===== TASK DATA

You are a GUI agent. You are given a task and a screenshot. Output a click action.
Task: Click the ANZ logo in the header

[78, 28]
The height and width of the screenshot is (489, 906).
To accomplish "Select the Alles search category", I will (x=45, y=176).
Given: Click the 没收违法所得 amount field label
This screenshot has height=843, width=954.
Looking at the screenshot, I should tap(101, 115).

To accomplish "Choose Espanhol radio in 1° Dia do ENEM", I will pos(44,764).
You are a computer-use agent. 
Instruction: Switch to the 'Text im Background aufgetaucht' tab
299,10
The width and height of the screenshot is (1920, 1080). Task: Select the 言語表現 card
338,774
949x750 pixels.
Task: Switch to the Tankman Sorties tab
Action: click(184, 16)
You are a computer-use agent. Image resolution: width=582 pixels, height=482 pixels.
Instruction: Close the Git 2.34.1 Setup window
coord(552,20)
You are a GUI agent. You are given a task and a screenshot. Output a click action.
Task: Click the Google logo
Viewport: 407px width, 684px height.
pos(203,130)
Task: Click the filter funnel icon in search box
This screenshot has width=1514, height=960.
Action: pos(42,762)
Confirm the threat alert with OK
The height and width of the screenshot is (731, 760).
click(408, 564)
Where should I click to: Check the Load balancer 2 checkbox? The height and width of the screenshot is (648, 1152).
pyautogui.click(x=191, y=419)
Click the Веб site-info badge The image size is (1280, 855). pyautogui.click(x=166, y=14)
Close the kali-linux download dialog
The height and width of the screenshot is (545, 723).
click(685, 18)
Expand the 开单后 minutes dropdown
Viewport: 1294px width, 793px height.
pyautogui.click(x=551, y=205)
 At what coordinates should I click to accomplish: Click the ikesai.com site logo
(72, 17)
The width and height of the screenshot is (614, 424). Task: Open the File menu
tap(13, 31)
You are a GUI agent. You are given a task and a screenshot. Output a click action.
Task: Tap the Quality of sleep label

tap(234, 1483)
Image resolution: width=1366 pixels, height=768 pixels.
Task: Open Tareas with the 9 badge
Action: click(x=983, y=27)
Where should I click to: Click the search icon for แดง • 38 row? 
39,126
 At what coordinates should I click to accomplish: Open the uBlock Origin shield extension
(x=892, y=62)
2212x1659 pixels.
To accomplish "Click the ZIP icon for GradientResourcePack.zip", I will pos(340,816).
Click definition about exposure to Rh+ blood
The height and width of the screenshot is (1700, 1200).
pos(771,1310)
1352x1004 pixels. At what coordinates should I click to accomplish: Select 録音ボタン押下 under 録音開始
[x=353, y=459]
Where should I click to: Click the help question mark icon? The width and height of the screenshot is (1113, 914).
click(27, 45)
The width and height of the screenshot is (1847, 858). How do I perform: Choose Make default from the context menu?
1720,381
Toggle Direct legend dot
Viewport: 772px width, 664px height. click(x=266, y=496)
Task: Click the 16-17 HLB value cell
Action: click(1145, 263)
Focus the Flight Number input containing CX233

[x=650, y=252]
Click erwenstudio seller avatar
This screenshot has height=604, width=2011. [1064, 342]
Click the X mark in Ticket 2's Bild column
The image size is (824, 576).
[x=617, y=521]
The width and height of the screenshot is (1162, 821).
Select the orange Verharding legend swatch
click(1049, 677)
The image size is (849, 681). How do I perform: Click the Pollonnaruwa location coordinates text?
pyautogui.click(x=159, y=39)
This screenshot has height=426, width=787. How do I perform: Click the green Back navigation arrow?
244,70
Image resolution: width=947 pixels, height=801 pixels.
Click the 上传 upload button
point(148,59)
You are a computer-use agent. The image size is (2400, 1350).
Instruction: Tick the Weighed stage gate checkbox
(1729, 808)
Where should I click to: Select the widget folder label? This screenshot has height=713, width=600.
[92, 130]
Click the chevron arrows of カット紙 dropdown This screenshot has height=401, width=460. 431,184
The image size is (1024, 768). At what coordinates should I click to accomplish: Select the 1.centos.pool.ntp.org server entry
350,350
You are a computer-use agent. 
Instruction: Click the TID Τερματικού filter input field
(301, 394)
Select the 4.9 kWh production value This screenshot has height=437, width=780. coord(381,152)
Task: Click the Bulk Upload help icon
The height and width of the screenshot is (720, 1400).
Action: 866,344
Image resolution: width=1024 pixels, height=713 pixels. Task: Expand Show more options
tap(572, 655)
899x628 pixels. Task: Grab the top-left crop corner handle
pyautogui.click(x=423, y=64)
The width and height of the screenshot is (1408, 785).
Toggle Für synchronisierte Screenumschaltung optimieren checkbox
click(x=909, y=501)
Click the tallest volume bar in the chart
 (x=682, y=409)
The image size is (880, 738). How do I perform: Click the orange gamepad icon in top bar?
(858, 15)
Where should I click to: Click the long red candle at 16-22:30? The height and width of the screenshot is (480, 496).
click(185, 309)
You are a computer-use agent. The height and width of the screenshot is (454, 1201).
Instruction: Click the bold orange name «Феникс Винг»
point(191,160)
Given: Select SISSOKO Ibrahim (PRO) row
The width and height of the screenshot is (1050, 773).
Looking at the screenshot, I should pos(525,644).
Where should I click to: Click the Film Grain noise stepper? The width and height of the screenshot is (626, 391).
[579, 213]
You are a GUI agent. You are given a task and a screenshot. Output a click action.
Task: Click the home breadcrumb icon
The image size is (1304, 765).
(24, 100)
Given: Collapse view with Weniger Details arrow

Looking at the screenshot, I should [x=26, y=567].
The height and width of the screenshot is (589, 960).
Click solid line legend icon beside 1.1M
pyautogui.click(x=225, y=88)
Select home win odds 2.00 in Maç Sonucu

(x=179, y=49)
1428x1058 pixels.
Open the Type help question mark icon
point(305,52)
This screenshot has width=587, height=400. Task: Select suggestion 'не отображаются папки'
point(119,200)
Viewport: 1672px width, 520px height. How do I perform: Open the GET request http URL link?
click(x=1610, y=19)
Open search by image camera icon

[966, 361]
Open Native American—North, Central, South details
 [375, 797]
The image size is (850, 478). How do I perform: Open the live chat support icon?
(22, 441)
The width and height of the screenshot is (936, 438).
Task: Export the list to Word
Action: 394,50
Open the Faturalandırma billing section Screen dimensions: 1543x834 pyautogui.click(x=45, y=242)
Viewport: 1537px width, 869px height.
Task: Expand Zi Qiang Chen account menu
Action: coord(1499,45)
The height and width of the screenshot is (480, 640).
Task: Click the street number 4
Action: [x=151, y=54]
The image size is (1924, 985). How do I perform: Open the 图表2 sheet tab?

==========

With no word changed, write the entries out once more.

• **SOLVED PROBLEM**:
You are a GUI agent. You are given a task and a screenshot. Output a click action.
Task: Click the ANZ logo in the header

[78, 28]
The height and width of the screenshot is (489, 906).
To accomplish "Select the Alles search category", I will (x=45, y=176).
Given: Click the 没收违法所得 amount field label
This screenshot has height=843, width=954.
Looking at the screenshot, I should tap(101, 115).

To accomplish "Choose Espanhol radio in 1° Dia do ENEM", I will pos(44,764).
You are a computer-use agent. 
Instruction: Switch to the 'Text im Background aufgetaucht' tab
299,10
The width and height of the screenshot is (1920, 1080). Task: Select the 言語表現 card
338,774
949x750 pixels.
Task: Switch to the Tankman Sorties tab
Action: click(184, 16)
You are a computer-use agent. Image resolution: width=582 pixels, height=482 pixels.
Instruction: Close the Git 2.34.1 Setup window
coord(552,20)
You are a GUI agent. You are given a task and a screenshot. Output a click action.
Task: Click the Google logo
Viewport: 407px width, 684px height.
pos(203,130)
Task: Click the filter funnel icon in search box
This screenshot has width=1514, height=960.
Action: pos(42,762)
Confirm the threat alert with OK
The height and width of the screenshot is (731, 760).
click(408, 564)
Where should I click to: Check the Load balancer 2 checkbox? The height and width of the screenshot is (648, 1152).
pyautogui.click(x=191, y=419)
Click the Веб site-info badge The image size is (1280, 855). pyautogui.click(x=166, y=14)
Close the kali-linux download dialog
The height and width of the screenshot is (545, 723).
click(685, 18)
Expand the 开单后 minutes dropdown
Viewport: 1294px width, 793px height.
pyautogui.click(x=551, y=205)
 At what coordinates should I click to accomplish: Click the ikesai.com site logo
(72, 17)
The width and height of the screenshot is (614, 424). Task: Open the File menu
tap(13, 31)
You are a GUI agent. You are given a task and a screenshot. Output a click action.
Task: Tap the Quality of sleep label

tap(234, 1483)
Image resolution: width=1366 pixels, height=768 pixels.
Task: Open Tareas with the 9 badge
Action: click(x=983, y=27)
Where should I click to: Click the search icon for แดง • 38 row? 
39,126
 At what coordinates should I click to accomplish: Open the uBlock Origin shield extension
(x=892, y=62)
2212x1659 pixels.
To accomplish "Click the ZIP icon for GradientResourcePack.zip", I will pos(340,816).
Click definition about exposure to Rh+ blood
The height and width of the screenshot is (1700, 1200).
pos(771,1310)
1352x1004 pixels. At what coordinates should I click to accomplish: Select 録音ボタン押下 under 録音開始
[x=353, y=459]
Where should I click to: Click the help question mark icon? The width and height of the screenshot is (1113, 914).
click(27, 45)
The width and height of the screenshot is (1847, 858). How do I perform: Choose Make default from the context menu?
1720,381
Toggle Direct legend dot
Viewport: 772px width, 664px height. click(x=266, y=496)
Task: Click the 16-17 HLB value cell
Action: click(1145, 263)
Focus the Flight Number input containing CX233

[x=650, y=252]
Click erwenstudio seller avatar
This screenshot has height=604, width=2011. [1064, 342]
Click the X mark in Ticket 2's Bild column
The image size is (824, 576).
[x=617, y=521]
The width and height of the screenshot is (1162, 821).
Select the orange Verharding legend swatch
click(1049, 677)
The image size is (849, 681). How do I perform: Click the Pollonnaruwa location coordinates text?
pyautogui.click(x=159, y=39)
This screenshot has height=426, width=787. How do I perform: Click the green Back navigation arrow?
244,70
Image resolution: width=947 pixels, height=801 pixels.
Click the 上传 upload button
point(148,59)
You are a computer-use agent. The image size is (2400, 1350).
Instruction: Tick the Weighed stage gate checkbox
(1729, 808)
Where should I click to: Select the widget folder label? This screenshot has height=713, width=600.
[92, 130]
Click the chevron arrows of カット紙 dropdown This screenshot has height=401, width=460. 431,184
The image size is (1024, 768). At what coordinates should I click to accomplish: Select the 1.centos.pool.ntp.org server entry
350,350
You are a computer-use agent. 
Instruction: Click the TID Τερματικού filter input field
(301, 394)
Select the 4.9 kWh production value This screenshot has height=437, width=780. coord(381,152)
Task: Click the Bulk Upload help icon
The height and width of the screenshot is (720, 1400).
Action: 866,344
Image resolution: width=1024 pixels, height=713 pixels. Task: Expand Show more options
tap(572, 655)
899x628 pixels. Task: Grab the top-left crop corner handle
pyautogui.click(x=423, y=64)
The width and height of the screenshot is (1408, 785).
Toggle Für synchronisierte Screenumschaltung optimieren checkbox
click(x=909, y=501)
Click the tallest volume bar in the chart
 (x=682, y=409)
The image size is (880, 738). How do I perform: Click the orange gamepad icon in top bar?
(858, 15)
Where should I click to: Click the long red candle at 16-22:30? The height and width of the screenshot is (480, 496).
click(185, 309)
You are a computer-use agent. The height and width of the screenshot is (454, 1201).
Instruction: Click the bold orange name «Феникс Винг»
point(191,160)
Given: Select SISSOKO Ibrahim (PRO) row
The width and height of the screenshot is (1050, 773).
Looking at the screenshot, I should pos(525,644).
Where should I click to: Click the Film Grain noise stepper? The width and height of the screenshot is (626, 391).
[579, 213]
You are a GUI agent. You are given a task and a screenshot. Output a click action.
Task: Click the home breadcrumb icon
The image size is (1304, 765).
(24, 100)
Given: Collapse view with Weniger Details arrow

Looking at the screenshot, I should [x=26, y=567].
The height and width of the screenshot is (589, 960).
Click solid line legend icon beside 1.1M
pyautogui.click(x=225, y=88)
Select home win odds 2.00 in Maç Sonucu

(x=179, y=49)
1428x1058 pixels.
Open the Type help question mark icon
point(305,52)
This screenshot has width=587, height=400. Task: Select suggestion 'не отображаются папки'
point(119,200)
Viewport: 1672px width, 520px height. How do I perform: Open the GET request http URL link?
click(x=1610, y=19)
Open search by image camera icon

[966, 361]
Open Native American—North, Central, South details
 [375, 797]
The image size is (850, 478). How do I perform: Open the live chat support icon?
(22, 441)
The width and height of the screenshot is (936, 438).
Task: Export the list to Word
Action: 394,50
Open the Faturalandırma billing section Screen dimensions: 1543x834 pyautogui.click(x=45, y=242)
Viewport: 1537px width, 869px height.
Task: Expand Zi Qiang Chen account menu
Action: coord(1499,45)
The height and width of the screenshot is (480, 640).
Task: Click the street number 4
Action: [x=151, y=54]
The image size is (1924, 985). How do I perform: Open the 图表2 sheet tab?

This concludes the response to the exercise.